• [YOUR ASSIGNMENT]:
In the copy, include no pictures, but reproduce every record exactly.

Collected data
----

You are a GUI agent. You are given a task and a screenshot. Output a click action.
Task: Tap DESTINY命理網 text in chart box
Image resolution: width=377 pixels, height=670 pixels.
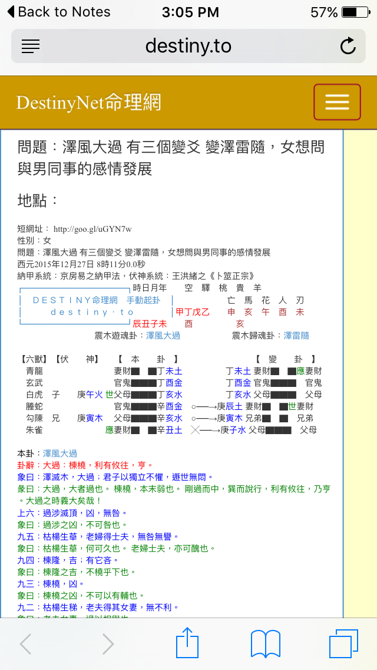click(75, 300)
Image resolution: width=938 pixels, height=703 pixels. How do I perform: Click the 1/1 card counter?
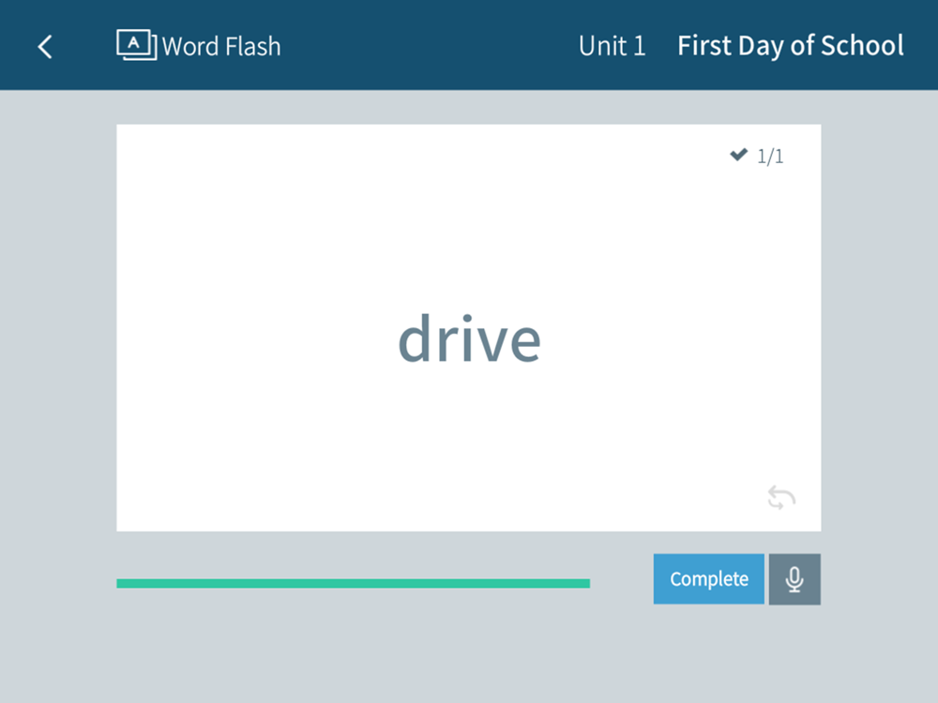coord(770,156)
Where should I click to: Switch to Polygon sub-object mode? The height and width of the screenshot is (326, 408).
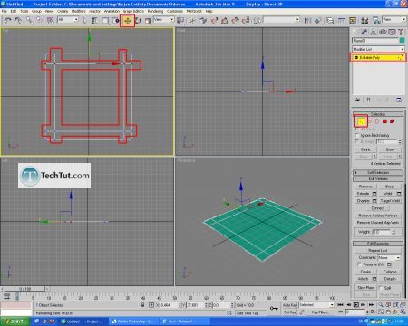(x=384, y=121)
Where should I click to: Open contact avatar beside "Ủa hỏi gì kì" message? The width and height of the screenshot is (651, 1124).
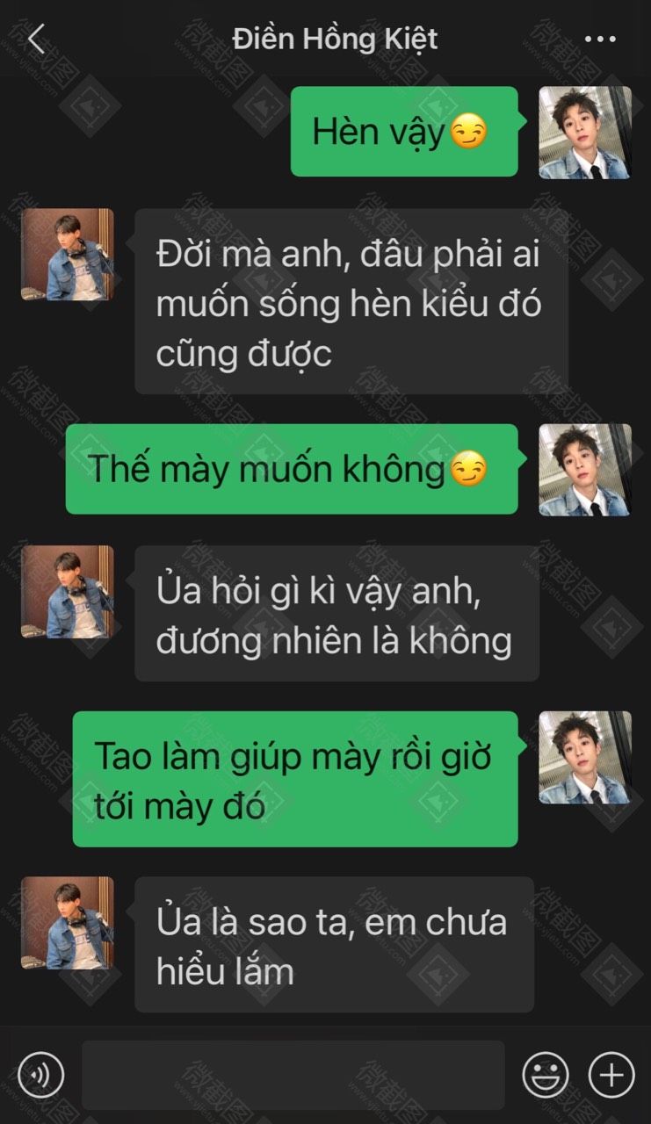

----

• [THE COMPLETED TASK]:
You are a GUI agent. You are given a task and a screenshot. Output a click action.
Task: Tap DESTINY命理網 text in chart box
Image resolution: width=377 pixels, height=670 pixels.
click(75, 300)
Image resolution: width=938 pixels, height=703 pixels. How do I perform: Click the 1/1 card counter?
coord(770,156)
Where should I click to: Switch to Polygon sub-object mode? The height and width of the screenshot is (326, 408).
(x=384, y=121)
Where should I click to: Open contact avatar beside "Ủa hỏi gì kì" message? The width and height of the screenshot is (651, 1124).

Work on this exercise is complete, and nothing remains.